A cash trail is defined as the length of time it would take a business to run out of cash if it continued to spend at its current rate of cash consumption. As of June 2022, Frontier Energy had cash of A$9.3 million and no debt. Importantly, its cash burn was A$4.6 million over the last twelve months. So there was a cash trail of about 2.0 years from June 2022. Arguably, that’s a conservative and reasonable length of trail to have. The image below shows how his cash balance has changed over the past few years.
How is Frontier Energy’s cash burn changing over time?
Although Frontier Energy has had a turnover of A$13,000 in the last twelve months, its Operating revenues were only A$1.4,000 during this period. Given this low operating leverage, we believe it is too early to place much emphasis on revenue growth. We will therefore focus instead on the evolution of cash consumption. With a cash burn rate up 43% over the past year, it looks like the company is increasing its investment in the business over time. However, the company’s true cash trail will therefore be shorter than suggested above, if expenses continue to rise. Admittedly, we are a bit cautious of Frontier Energy due to its lack of meaningful operating revenue. We prefer most stocks on this list of stocks that analysts expect to see growth.
Can Frontier Energy raise more money easily?
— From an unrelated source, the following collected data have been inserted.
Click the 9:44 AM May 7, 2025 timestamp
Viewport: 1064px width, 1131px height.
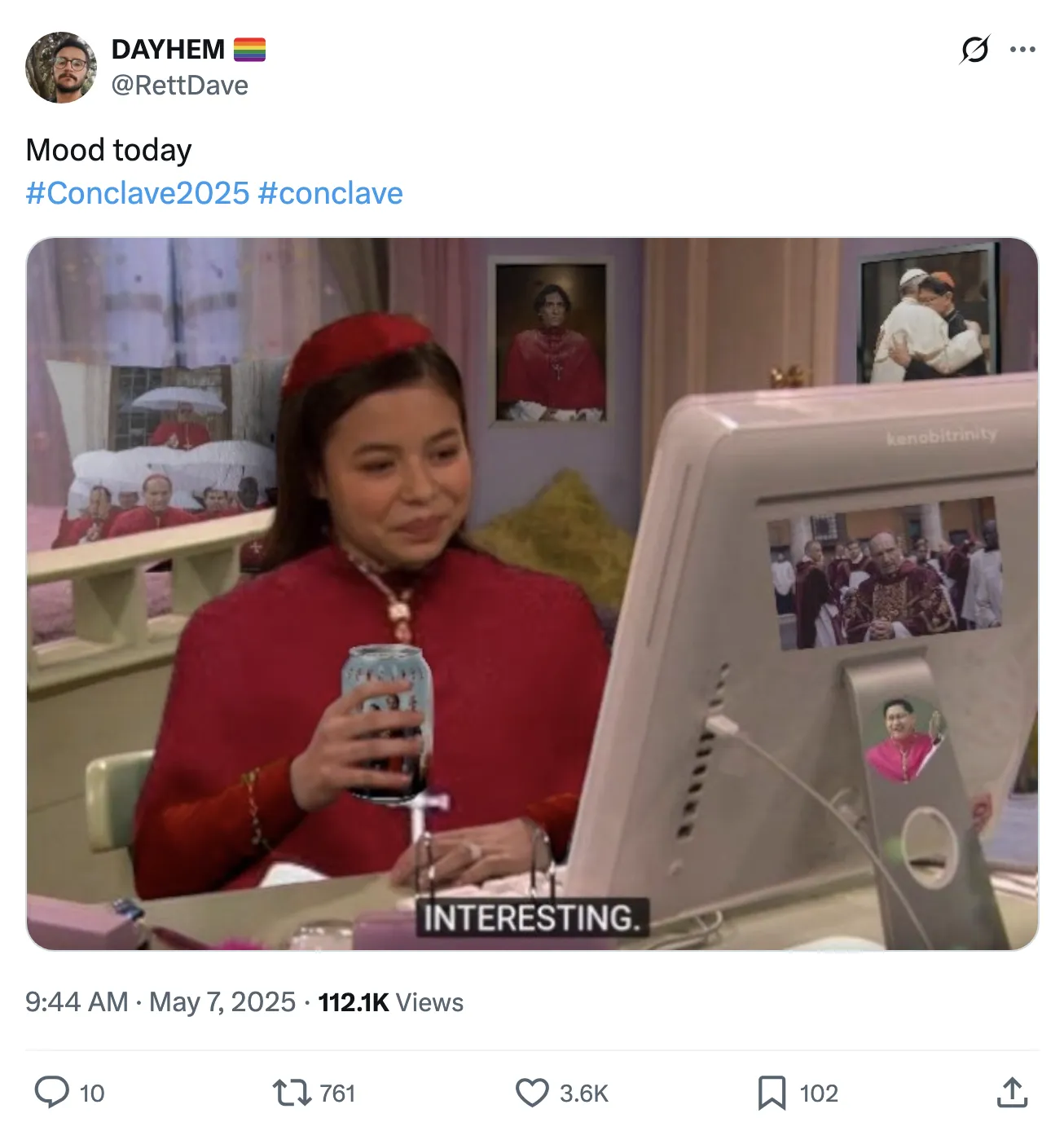click(x=160, y=1001)
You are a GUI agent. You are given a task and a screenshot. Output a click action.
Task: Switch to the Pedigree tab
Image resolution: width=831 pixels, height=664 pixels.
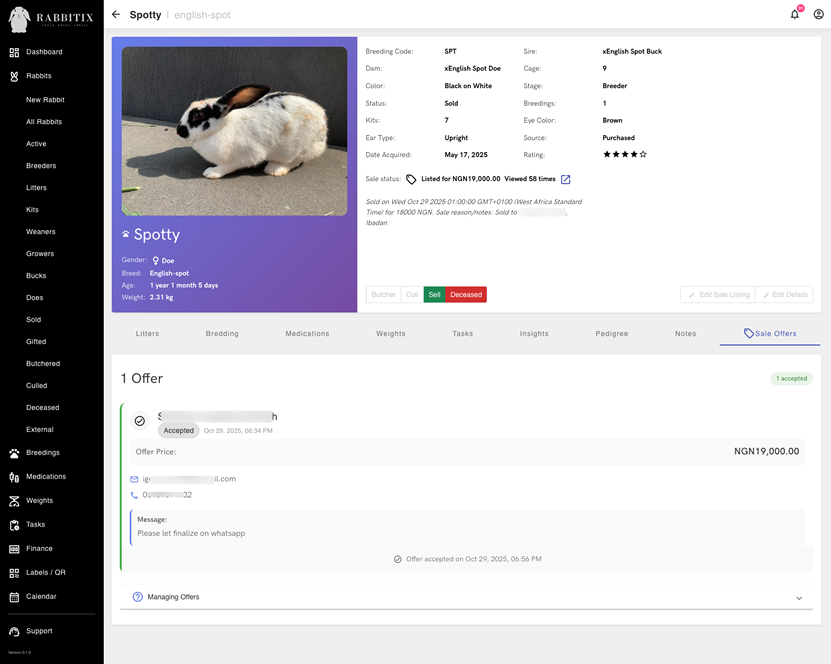pyautogui.click(x=611, y=333)
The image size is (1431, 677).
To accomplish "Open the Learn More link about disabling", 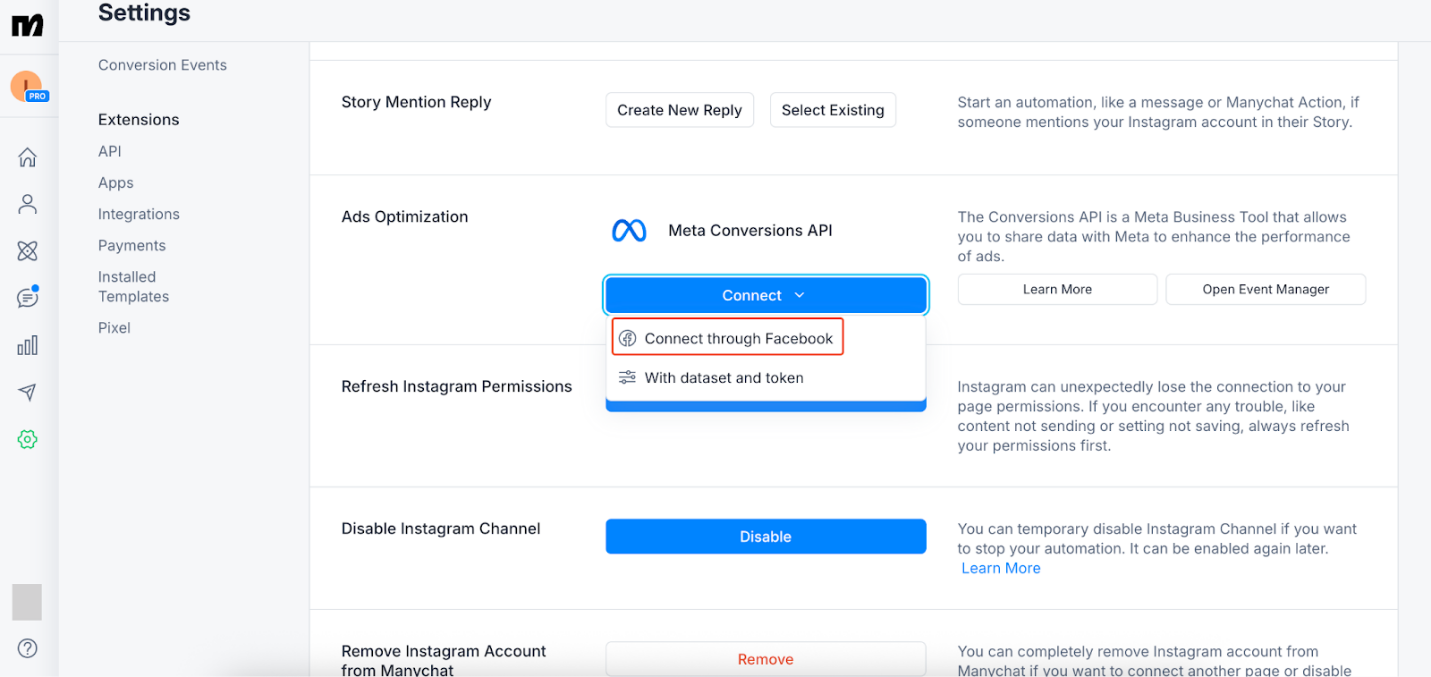I will point(1000,567).
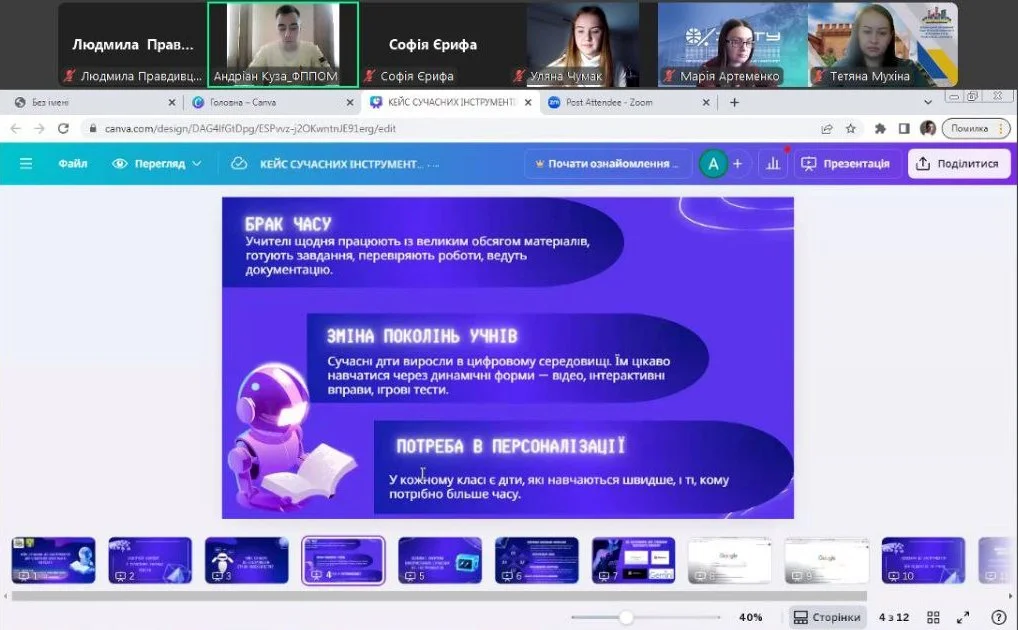Open the Файл menu

point(73,164)
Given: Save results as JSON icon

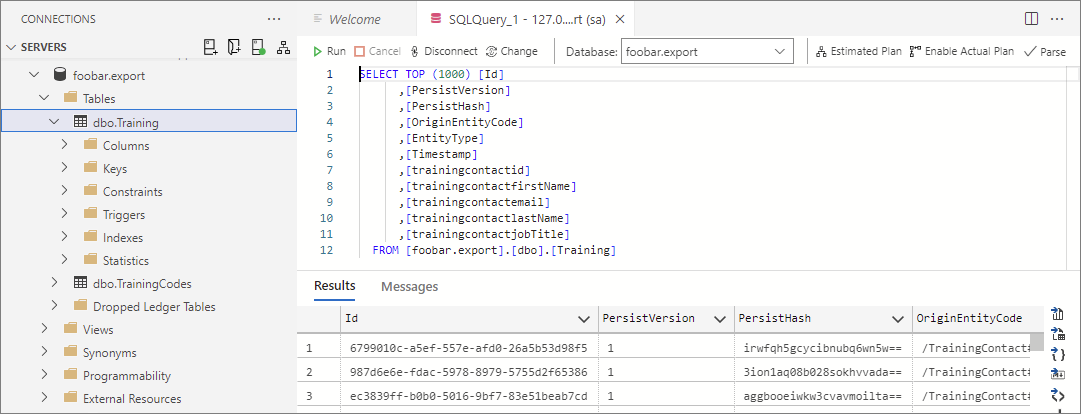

Although Frontier Energy has a strong cash trail, its cash burn trajectory may cause some shareholders to think ahead to when the company might need to raise more cash. Companies can raise capital either through debt or equity. Typically, a company will sell new stock on its own to raise cash and drive growth. By looking at a company’s cash burn relative to its market cap, we get insight into how much of a shareholder base would be diluted if the company needed to raise enough cash to cover a company’s cash burn. another year.
With a market capitalization of A$115 million, Frontier Energy’s cash burn of A$4.6 million equates to approximately 4.0% of its market value. Since this is a rather small percentage, it would probably be very easy for the company to finance another year’s growth by issuing new shares to investors, or even taking out a loan.
So should we be worried about Frontier Energy’s cash burn?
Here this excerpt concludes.